**TASK DESCRIPTION:**
Exact repetition of the data is the whole task.
>>>
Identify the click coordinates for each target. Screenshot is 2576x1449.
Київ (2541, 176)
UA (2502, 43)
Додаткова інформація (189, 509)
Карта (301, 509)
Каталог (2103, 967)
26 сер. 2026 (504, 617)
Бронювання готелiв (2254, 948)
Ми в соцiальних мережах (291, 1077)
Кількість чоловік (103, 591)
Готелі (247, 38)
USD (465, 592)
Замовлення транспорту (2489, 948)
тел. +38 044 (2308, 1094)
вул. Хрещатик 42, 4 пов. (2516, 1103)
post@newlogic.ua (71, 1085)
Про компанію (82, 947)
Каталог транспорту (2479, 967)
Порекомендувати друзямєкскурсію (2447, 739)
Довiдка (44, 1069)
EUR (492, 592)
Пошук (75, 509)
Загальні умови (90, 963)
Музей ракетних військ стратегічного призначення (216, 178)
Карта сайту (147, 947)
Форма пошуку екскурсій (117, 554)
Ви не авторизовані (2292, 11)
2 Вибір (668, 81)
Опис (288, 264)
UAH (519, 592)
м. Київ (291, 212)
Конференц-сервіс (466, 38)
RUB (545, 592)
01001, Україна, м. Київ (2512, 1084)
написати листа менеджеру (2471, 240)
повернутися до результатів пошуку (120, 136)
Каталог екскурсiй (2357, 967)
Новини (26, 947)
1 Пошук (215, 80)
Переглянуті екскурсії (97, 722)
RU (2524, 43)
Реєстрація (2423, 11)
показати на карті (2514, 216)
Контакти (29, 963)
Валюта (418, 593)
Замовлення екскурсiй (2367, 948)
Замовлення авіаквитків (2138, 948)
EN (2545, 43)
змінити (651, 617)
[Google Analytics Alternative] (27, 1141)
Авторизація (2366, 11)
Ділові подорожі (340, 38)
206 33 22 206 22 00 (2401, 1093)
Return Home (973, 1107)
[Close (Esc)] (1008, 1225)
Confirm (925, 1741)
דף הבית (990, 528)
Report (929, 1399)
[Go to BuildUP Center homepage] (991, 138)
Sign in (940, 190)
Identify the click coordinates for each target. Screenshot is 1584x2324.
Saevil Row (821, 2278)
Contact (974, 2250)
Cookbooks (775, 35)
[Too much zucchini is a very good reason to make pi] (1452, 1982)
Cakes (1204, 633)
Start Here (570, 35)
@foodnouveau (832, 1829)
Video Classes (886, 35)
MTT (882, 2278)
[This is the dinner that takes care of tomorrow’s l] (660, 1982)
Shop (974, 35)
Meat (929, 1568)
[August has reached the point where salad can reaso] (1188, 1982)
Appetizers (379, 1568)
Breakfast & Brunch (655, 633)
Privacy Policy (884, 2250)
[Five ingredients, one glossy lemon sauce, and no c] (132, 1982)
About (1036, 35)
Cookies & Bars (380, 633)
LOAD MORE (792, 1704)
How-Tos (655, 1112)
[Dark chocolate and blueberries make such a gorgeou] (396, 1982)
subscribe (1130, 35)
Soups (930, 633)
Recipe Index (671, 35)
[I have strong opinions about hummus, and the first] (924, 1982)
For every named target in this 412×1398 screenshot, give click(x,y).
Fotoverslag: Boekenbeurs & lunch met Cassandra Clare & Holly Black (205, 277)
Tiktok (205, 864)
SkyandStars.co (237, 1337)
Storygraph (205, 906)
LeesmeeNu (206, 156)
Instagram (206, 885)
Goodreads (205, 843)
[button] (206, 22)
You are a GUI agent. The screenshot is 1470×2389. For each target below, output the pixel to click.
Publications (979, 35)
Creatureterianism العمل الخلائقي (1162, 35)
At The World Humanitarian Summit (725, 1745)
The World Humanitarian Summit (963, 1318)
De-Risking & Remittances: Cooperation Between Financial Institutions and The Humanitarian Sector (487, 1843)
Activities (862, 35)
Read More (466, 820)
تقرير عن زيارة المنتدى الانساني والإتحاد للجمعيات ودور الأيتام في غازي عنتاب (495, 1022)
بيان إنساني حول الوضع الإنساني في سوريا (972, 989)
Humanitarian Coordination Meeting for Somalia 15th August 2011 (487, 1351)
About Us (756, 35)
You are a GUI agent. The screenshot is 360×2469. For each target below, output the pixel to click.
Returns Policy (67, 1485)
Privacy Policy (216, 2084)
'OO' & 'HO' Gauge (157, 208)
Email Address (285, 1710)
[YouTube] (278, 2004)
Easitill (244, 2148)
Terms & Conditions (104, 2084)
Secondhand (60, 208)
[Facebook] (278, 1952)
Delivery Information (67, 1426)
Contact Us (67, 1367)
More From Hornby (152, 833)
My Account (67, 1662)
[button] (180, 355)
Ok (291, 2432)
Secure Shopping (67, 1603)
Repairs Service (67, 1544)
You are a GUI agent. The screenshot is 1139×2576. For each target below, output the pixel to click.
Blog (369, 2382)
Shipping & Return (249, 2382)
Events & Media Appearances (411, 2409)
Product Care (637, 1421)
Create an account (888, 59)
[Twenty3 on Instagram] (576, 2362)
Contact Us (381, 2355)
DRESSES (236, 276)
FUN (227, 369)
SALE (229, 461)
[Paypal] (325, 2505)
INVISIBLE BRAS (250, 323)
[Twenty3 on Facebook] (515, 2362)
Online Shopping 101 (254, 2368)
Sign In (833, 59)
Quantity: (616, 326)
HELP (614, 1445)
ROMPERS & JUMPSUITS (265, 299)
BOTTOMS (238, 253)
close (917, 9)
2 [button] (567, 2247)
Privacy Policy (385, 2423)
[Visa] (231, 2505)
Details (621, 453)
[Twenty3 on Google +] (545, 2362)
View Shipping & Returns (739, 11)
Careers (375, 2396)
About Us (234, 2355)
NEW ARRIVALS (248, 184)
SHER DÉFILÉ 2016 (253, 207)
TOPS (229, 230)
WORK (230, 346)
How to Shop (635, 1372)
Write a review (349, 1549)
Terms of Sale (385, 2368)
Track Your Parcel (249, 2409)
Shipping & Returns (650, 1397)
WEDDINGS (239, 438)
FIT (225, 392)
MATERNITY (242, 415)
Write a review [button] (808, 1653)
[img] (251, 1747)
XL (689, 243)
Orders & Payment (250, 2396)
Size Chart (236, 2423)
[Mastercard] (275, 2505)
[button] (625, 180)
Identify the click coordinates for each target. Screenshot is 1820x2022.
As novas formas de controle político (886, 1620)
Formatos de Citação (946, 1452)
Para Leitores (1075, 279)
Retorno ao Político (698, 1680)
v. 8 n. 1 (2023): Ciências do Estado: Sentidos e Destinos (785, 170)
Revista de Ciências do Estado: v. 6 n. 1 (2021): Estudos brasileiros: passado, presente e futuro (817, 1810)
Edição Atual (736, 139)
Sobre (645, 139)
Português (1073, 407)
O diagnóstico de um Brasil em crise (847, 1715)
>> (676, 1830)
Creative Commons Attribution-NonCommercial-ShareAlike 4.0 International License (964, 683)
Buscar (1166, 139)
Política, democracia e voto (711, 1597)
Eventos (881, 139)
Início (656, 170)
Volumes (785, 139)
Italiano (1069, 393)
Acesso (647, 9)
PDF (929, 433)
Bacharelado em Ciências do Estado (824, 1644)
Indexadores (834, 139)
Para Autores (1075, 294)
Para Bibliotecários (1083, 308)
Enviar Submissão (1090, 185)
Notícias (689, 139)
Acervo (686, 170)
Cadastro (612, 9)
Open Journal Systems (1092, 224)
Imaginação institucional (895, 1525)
<<<
**EXERCISE OUTPUT:**
Identify the click coordinates for each target. Screenshot is 2576x1449.
Київ (2541, 176)
UA (2502, 43)
Додаткова інформація (189, 509)
Карта (301, 509)
Каталог (2103, 967)
26 сер. 2026 (504, 617)
Бронювання готелiв (2254, 948)
Ми в соцiальних мережах (291, 1077)
Кількість чоловік (103, 591)
Готелі (247, 38)
USD (465, 592)
Замовлення транспорту (2489, 948)
тел. +38 044 (2308, 1094)
вул. Хрещатик 42, 4 пов. (2516, 1103)
post@newlogic.ua (71, 1085)
Про компанію (82, 947)
Каталог транспорту (2479, 967)
Порекомендувати друзямєкскурсію (2447, 739)
Довiдка (44, 1069)
EUR (492, 592)
Пошук (75, 509)
Загальні умови (90, 963)
Музей ракетних військ стратегічного призначення (216, 178)
Карта сайту (147, 947)
Форма пошуку екскурсій (117, 554)
Ви не авторизовані (2292, 11)
2 Вибір (668, 81)
Опис (288, 264)
UAH (519, 592)
м. Київ (291, 212)
Конференц-сервіс (466, 38)
RUB (545, 592)
01001, Україна, м. Київ (2512, 1084)
написати листа менеджеру (2471, 240)
повернутися до результатів пошуку (120, 136)
Каталог екскурсiй (2357, 967)
Новини (26, 947)
1 Пошук (215, 80)
Переглянуті екскурсії (97, 722)
RU (2524, 43)
Реєстрація (2423, 11)
показати на карті (2514, 216)
Контакти (29, 963)
Валюта (418, 593)
Замовлення екскурсiй (2367, 948)
Замовлення авіаквитків (2138, 948)
EN (2545, 43)
змінити (651, 617)
[Google Analytics Alternative] (27, 1141)
Авторизація (2366, 11)
Ділові подорожі (340, 38)
206 33 22 206 22 00 (2401, 1093)
Return Home (973, 1107)
[Close (Esc)] (1008, 1225)
Confirm (925, 1741)
דף הבית (990, 528)
Report (929, 1399)
[Go to BuildUP Center homepage] (991, 138)
Sign in (940, 190)
Identify the click coordinates for each target. Screenshot is 1584x2324.
Saevil Row (821, 2278)
Contact (974, 2250)
Cookbooks (775, 35)
[Too much zucchini is a very good reason to make pi] (1452, 1982)
Cakes (1204, 633)
Start Here (570, 35)
@foodnouveau (832, 1829)
Video Classes (886, 35)
MTT (882, 2278)
[This is the dinner that takes care of tomorrow’s l] (660, 1982)
Shop (974, 35)
Meat (929, 1568)
[August has reached the point where salad can reaso] (1188, 1982)
Appetizers (379, 1568)
Breakfast & Brunch (655, 633)
Privacy Policy (884, 2250)
[Five ingredients, one glossy lemon sauce, and no c] (132, 1982)
About (1036, 35)
Cookies & Bars (380, 633)
LOAD MORE (792, 1704)
How-Tos (655, 1112)
[Dark chocolate and blueberries make such a gorgeou] (396, 1982)
subscribe (1130, 35)
Soups (930, 633)
Recipe Index (671, 35)
[I have strong opinions about hummus, and the first] (924, 1982)
For every named target in this 412×1398 screenshot, give click(x,y).
Fotoverslag: Boekenbeurs & lunch met Cassandra Clare & Holly Black (205, 277)
Tiktok (205, 864)
SkyandStars.co (237, 1337)
Storygraph (205, 906)
LeesmeeNu (206, 156)
Instagram (206, 885)
Goodreads (205, 843)
[button] (206, 22)
You are a GUI agent. The screenshot is 1470×2389. For each target below, output the pixel to click.
Publications (979, 35)
Creatureterianism العمل الخلائقي (1162, 35)
At The World Humanitarian Summit (725, 1745)
The World Humanitarian Summit (963, 1318)
De-Risking & Remittances: Cooperation Between Financial Institutions and The Humanitarian Sector (487, 1843)
Activities (862, 35)
Read More (466, 820)
تقرير عن زيارة المنتدى الانساني والإتحاد للجمعيات ودور الأيتام في غازي عنتاب (495, 1022)
بيان إنساني حول الوضع الإنساني في سوريا (972, 989)
Humanitarian Coordination Meeting for Somalia 15th August 2011 (487, 1351)
About Us (756, 35)
You are a GUI agent. The screenshot is 360×2469. For each target below, output the pixel to click.
Returns Policy (67, 1485)
Privacy Policy (216, 2084)
'OO' & 'HO' Gauge (157, 208)
Email Address (285, 1710)
[YouTube] (278, 2004)
Easitill (244, 2148)
Terms & Conditions (104, 2084)
Secondhand (60, 208)
[Facebook] (278, 1952)
Delivery Information (67, 1426)
Contact Us (67, 1367)
More From Hornby (152, 833)
My Account (67, 1662)
[button] (180, 355)
Ok (291, 2432)
Secure Shopping (67, 1603)
Repairs Service (67, 1544)
You are a GUI agent. The screenshot is 1139×2576. For each target below, output the pixel to click.
Blog (369, 2382)
Shipping & Return (249, 2382)
Events & Media Appearances (411, 2409)
Product Care (637, 1421)
Create an account (888, 59)
[Twenty3 on Instagram] (576, 2362)
Contact Us (381, 2355)
DRESSES (236, 276)
FUN (227, 369)
SALE (229, 461)
[Paypal] (325, 2505)
INVISIBLE BRAS (250, 323)
[Twenty3 on Facebook] (515, 2362)
Online Shopping 101 (254, 2368)
Sign In (833, 59)
Quantity: (616, 326)
HELP (614, 1445)
ROMPERS & JUMPSUITS (265, 299)
BOTTOMS (238, 253)
close (917, 9)
2 [button] (567, 2247)
Privacy Policy (385, 2423)
[Visa] (231, 2505)
Details (621, 453)
[Twenty3 on Google +] (545, 2362)
View Shipping & Returns (739, 11)
Careers (375, 2396)
About Us (234, 2355)
NEW ARRIVALS (248, 184)
SHER DÉFILÉ 2016 (253, 207)
TOPS (229, 230)
WORK (230, 346)
How to Shop (635, 1372)
Write a review (349, 1549)
Terms of Sale (385, 2368)
Track Your Parcel (249, 2409)
Shipping & Returns (650, 1397)
WEDDINGS (239, 438)
FIT (225, 392)
MATERNITY (242, 415)
Write a review [button] (808, 1653)
[img] (251, 1747)
XL (689, 243)
Orders & Payment (250, 2396)
Size Chart (236, 2423)
[Mastercard] (275, 2505)
[button] (625, 180)
Identify the click coordinates for each target. Screenshot is 1820x2022.
As novas formas de controle político (886, 1620)
Formatos de Citação (946, 1452)
Para Leitores (1075, 279)
Retorno ao Político (698, 1680)
v. 8 n. 1 (2023): Ciências do Estado: Sentidos e Destinos (785, 170)
Revista de Ciências do Estado: v. 6 n. 1 (2021): Estudos brasileiros: passado, presente e futuro (817, 1810)
Edição Atual (736, 139)
Sobre (645, 139)
Português (1073, 407)
O diagnóstico de um Brasil em crise (847, 1715)
>> (676, 1830)
Creative Commons Attribution-NonCommercial-ShareAlike 4.0 International License (964, 683)
Buscar (1166, 139)
Política, democracia e voto (711, 1597)
Eventos (881, 139)
Início (656, 170)
Volumes (785, 139)
Italiano (1069, 393)
Acesso (647, 9)
PDF (929, 433)
Bacharelado em Ciências do Estado (824, 1644)
Indexadores (834, 139)
Para Autores (1075, 294)
Para Bibliotecários (1083, 308)
Enviar Submissão (1090, 185)
Notícias (689, 139)
Acervo (686, 170)
Cadastro (612, 9)
Open Journal Systems (1092, 224)
Imaginação institucional (895, 1525)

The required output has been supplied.